The African Development Bank (AfDB) Group and the United Kingdom government are stepping up efforts to mobilise more global private capital for Africa’s development, building on the successful conclusion of the 17th replenishment of the African Development Fund (ADF-17), which raised $11 billion for the continent’s most vulnerable countries.
The collaboration, driven by UK government institutions – the Foreign, Commonwealth and Development Office (FCDO), UK Export Finance and British International Investment (BII) – is positioned as a continuation of the ADF-17 process and a response to Africa’s estimated $402 billion annual development financing gap.
As part of this push, the AfDB and its UK partners last week hosted the inaugural Africa Private Capital Mobilisation Day at Lancaster House in London. The event brought together more than 150 senior decision-makers from private equity firms, sovereign wealth funds, pension funds, insurers, philanthropies, development finance institutions and export credit agencies, signalling a shift from dialogue to execution in mobilising private capital for Africa.
Alongside the public forum, the AfDB Group, led by its president, convened a closed-door roundtable with senior executives from about 30 leading institutional investors to explore the creation of an Africa-focused Private Sector Innovation Lab. The proposed platform would provide a space to co-create new financing instruments, partnership models and risk-sharing solutions tailored to African markets.
Outcomes from the meeting were captured in the London Communiqué, which sets out commitments by the AfDB Group and its partners to scale private capital mobilisation for the continent. Further work will focus on priority actions and implementation pathways aimed at translating ambition into deployable capital and effective risk-mitigation solutions.
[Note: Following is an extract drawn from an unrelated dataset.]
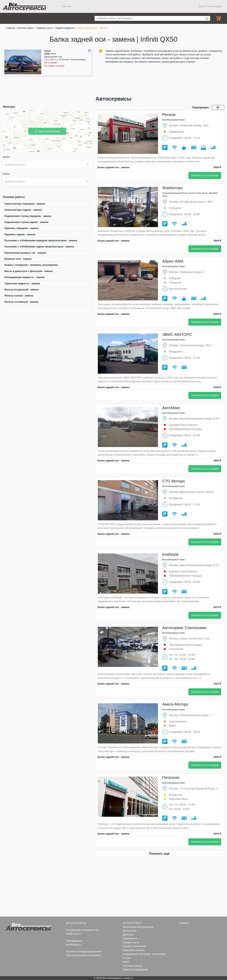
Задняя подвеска (65, 28)
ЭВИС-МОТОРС (177, 334)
Discussions during the programme addressed how to reshape perceptions of risk in Africa, design innovative financial platforms and mobilise capital in fragile and frontier markets. New analysis from the Global Emerging Markets Risk Database, presented by the Center for Global Development, showed that long-term lending to African borrowers has historically been significantly less risky than widely assumed.
Sector-focused sessions highlighted healthcare and aviation as strategic areas for strengthening Africa’s economic resilience and integration. Participants were introduced to two flagship initiatives: the Africa Medicines and Equipment Facility, developed with the Gates Foundation, and the Integrated Aviation Transformation Programme for Africa, backed by a dedicated blended-finance facility.
What they said
Speaking at the opening, AfDB president Sidi Ould Tah said the initiative aligns with his administration’s Four Cardinal Points vision. “We will build on recent engagements with development finance institutions, export credit agencies, pension funds, sovereign wealth funds, insurers, and philanthropic partners to advance concrete initiatives under our vision for a New African Financial Architecture,” he said.
UK Minister for Development Jenny Chapman said: “We are delighted that President Ould Tah decided to hold the first Private Capital Mobilisation Day here in London, recognising the critical role of the City of London in mobilising investment for Africa.” She added that the UK’s shift from donor to investor would support countries seeking economic growth and an eventual exit from aid dependence.